The Five Browser Shortcuts Everyone Should Know

Control-left click on a link to open in a new tab (Firefox and other Gecko-based browsers and also Konqueror). I think Opera uses shift-left click for this. Not sure about IE7 as I’m on Kubuntu tonight.

Control-T is highly useful, as is control-R (only IE and Konqueror use F5 for reloading the page, while CTRL+R is almost universal).

Thanks for the tips Dibble. Was wondering if there were Mac equivalents for any of those.

Hey Jeff
a most excellent post. 100% useful

“Have you set up a keyboard shortcut to launch your preferred web browser? If not, why not?”

Sounds like pre-mature optimization to me. I start a browser process less than once a day.

Very practical and useful entry.

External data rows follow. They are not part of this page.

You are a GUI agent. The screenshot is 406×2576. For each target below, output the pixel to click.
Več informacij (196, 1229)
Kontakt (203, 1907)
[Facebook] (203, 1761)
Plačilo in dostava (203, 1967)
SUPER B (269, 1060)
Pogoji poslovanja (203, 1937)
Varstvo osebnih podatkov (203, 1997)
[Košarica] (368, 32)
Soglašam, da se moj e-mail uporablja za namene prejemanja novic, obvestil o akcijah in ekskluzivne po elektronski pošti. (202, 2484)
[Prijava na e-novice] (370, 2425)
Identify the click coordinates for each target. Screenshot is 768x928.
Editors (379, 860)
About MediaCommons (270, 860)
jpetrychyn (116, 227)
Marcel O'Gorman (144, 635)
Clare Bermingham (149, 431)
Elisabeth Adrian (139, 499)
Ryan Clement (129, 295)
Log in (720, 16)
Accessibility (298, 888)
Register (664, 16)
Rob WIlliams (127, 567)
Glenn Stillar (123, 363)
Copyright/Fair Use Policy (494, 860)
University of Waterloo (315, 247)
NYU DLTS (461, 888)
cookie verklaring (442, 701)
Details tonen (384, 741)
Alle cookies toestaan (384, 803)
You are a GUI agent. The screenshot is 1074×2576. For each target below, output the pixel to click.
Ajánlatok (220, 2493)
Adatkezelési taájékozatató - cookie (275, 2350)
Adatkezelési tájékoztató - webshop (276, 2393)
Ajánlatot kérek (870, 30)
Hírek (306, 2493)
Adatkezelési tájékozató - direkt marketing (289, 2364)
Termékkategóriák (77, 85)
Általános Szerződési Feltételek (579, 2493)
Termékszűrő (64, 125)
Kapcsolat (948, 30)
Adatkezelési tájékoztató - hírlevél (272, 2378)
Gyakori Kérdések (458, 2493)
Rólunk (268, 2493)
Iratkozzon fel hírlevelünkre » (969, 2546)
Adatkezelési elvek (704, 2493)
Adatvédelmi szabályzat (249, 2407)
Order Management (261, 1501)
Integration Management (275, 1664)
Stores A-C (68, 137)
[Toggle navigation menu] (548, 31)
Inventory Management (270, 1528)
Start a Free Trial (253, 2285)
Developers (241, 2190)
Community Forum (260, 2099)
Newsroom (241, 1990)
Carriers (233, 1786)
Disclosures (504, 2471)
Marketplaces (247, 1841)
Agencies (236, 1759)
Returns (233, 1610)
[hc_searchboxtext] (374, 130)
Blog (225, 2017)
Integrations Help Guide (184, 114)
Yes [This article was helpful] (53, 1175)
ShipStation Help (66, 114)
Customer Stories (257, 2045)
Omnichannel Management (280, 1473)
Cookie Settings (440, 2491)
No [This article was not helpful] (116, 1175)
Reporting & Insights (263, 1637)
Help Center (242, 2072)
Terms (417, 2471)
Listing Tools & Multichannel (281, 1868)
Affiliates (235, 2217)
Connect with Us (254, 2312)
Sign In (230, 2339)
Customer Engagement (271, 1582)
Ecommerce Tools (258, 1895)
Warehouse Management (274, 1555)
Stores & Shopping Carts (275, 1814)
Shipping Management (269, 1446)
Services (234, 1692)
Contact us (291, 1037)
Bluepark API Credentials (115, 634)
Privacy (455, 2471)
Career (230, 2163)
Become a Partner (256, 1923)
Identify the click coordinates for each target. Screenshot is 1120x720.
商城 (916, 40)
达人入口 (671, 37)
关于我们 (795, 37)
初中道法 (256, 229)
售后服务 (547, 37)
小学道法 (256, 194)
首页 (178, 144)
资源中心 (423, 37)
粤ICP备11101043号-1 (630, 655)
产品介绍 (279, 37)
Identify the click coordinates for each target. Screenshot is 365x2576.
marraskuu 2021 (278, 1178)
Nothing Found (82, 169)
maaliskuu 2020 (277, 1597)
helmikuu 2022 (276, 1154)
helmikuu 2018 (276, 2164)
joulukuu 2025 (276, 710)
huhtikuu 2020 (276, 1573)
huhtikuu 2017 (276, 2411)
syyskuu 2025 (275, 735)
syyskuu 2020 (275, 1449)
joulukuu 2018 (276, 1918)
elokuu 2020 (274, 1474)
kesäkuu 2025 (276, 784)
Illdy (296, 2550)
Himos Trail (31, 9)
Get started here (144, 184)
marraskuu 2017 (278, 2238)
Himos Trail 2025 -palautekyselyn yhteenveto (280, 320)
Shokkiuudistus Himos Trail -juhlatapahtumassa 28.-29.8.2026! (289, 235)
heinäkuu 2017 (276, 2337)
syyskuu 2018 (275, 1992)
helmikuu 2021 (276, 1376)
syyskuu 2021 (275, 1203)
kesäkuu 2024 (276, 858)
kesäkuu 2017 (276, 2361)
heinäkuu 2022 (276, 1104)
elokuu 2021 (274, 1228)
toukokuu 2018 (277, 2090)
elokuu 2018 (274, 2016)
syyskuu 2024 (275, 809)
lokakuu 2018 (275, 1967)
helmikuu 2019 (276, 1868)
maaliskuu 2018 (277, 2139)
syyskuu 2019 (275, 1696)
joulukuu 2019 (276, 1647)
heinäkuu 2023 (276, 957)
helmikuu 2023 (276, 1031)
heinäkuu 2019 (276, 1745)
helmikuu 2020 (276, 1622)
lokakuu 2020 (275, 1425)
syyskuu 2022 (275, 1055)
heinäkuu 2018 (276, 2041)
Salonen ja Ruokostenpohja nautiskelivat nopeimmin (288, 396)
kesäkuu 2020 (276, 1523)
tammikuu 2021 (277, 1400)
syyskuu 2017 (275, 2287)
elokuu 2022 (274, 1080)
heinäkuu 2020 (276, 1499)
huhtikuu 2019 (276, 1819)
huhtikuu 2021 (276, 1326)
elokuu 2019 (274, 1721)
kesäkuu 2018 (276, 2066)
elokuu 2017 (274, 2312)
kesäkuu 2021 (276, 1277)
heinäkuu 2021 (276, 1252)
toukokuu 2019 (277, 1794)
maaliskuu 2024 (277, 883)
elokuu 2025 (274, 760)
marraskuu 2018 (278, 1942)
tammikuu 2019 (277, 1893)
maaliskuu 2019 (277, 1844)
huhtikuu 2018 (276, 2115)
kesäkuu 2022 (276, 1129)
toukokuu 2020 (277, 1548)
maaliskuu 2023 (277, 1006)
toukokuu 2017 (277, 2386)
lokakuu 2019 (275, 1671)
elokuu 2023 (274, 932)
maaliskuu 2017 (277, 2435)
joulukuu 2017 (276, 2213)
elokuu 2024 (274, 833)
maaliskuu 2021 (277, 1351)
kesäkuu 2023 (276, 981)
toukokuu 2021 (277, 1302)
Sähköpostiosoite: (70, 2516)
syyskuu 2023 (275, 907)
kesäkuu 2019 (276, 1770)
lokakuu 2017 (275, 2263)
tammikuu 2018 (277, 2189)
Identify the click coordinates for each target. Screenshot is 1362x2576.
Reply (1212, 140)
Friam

You think of everything. Just a quick addition: I think you mentioned in an earlier entry that you sometimes have even a hundred tabs open. CTRL - W is useful to quickly close a tab or a Window and a perfect corollary to your list.

boring.

Use Opera.

I do think most users will want to make use of the built in search box, though.

I’m sure they will. Many people like visual prompts. However, if you’re using a hotkey already (like CTRL-E), it’s a logical next step to get rid of the control entirely. After all, you’ve already begun to access the feature by a remembered method rather than clicking on it. Of course, it does take a slight motivation for the reduction of visual clutter.

If middle-click to open/close new tabs qualifies as an important shortcut, then so should ctrl_pgup/pgdn (to switch between tabs). Likewise, Ctrl+F4 (close tab alternative).

Less important would be ctrl+0-8, to select the first 9 tabs individually. ctrl+9 selects the last tab.

These are essential shortcuts for firefox, I’m not sure if IE or Opera have equivalents since I hardly touch them.

My all-time favourite Firefox shortcut:
Ctrl-Shift-T to reopen the last tab you closed (and it keeps a history too so you can reopen many closed tabs). It’s the “Ctrl-Z” of the tab world.

IE 7 doesn’t have this shortcut but you can download an add-in from here: http://www.muvextoe.com/manualolct.php

not all shortcuts work in every language. For example, Alt-D, Ctrl-E don’t work on a German IE

My favorite:
WINDOWS+R (shortcut for run) then http://www.mysite.com/ (fires up your default browser with whatever url you’ve inputed)… Nice “history” feature available… killer for cutpasted url :stuck_out_tongue:

"boring.

Use Opera."

Boring, use Firefox.

This could go on all day!

I just had to say that I use the side buttons on this mouse…
http://www.softwareandstuff.com/media/ACC10750_LG.jpg
…to navigate back and forward. Left is back, right is forward. I have grown so used to it, it is priceless.

Middle clicking to close also works on Visual Studio tabs

talking about using the middle mouse button,
clicking the middle mouse button anywhere on an open tab will close it. No need to hunt for the tiny close button.

On many laptops, or at least on ones with a synaptics touchpad, clicking the left and right buttons will emulate a middle click, which is nice if you’re at your laptop with no mouse to use.

If you use Firefox, the slash key ‘/’ to open the incremental search (quick find) text box. No more relying on Ctrl+F.

“I just had to say that I use the side buttons on this mouse…”

Yeah, i think you didn’t think to mention about the mouse back and forward buttons. Which i personally take for granted these days and i’m not even sure if they’re shortcuts anymore? Anyway, it pains me considerably to have to use a mouse without them.

I must second the comment about Mouse Gestures - they are also available in Firefox with the All-in-One Gestures add-on. It’s a bit like the scroll wheel on the mouse, once you get used to it you can’t live with out it, and now I keep trying to do mouse gestures in Visual Studio…

Konqueror (that’s a browser in KDE) keyboard shortcuts:
ctrl-l: focus address bar
typing in address bar results in navigating to that URL if you typed URL, or searches (by default with google), if it’s not URL. Firefox has the same behavior (except that it looks like that it goes to the first link if it is relevant enough).
ctrl-t: opens a tab
ctrl-w: closes a tab
ctrl-[ and ctrl-]: next and previous tab
ctrl-shift-d: duplicate tab
ctrl-d: duplicate window
ctrl-shift-b: move tab to new window
ctrl: enable access key (navigating through page elements with keys)
alt-left, alt-right: history
/: incremental search

Synaptics touchpad support under Linux/KDE (ksynaptics):
touching with two fingers simultaneously: middle button
touching with three fingers simultaneously: right button
move finger in circle: circular scroll (cw #8212; scroll down, ccw #8212; scroll up).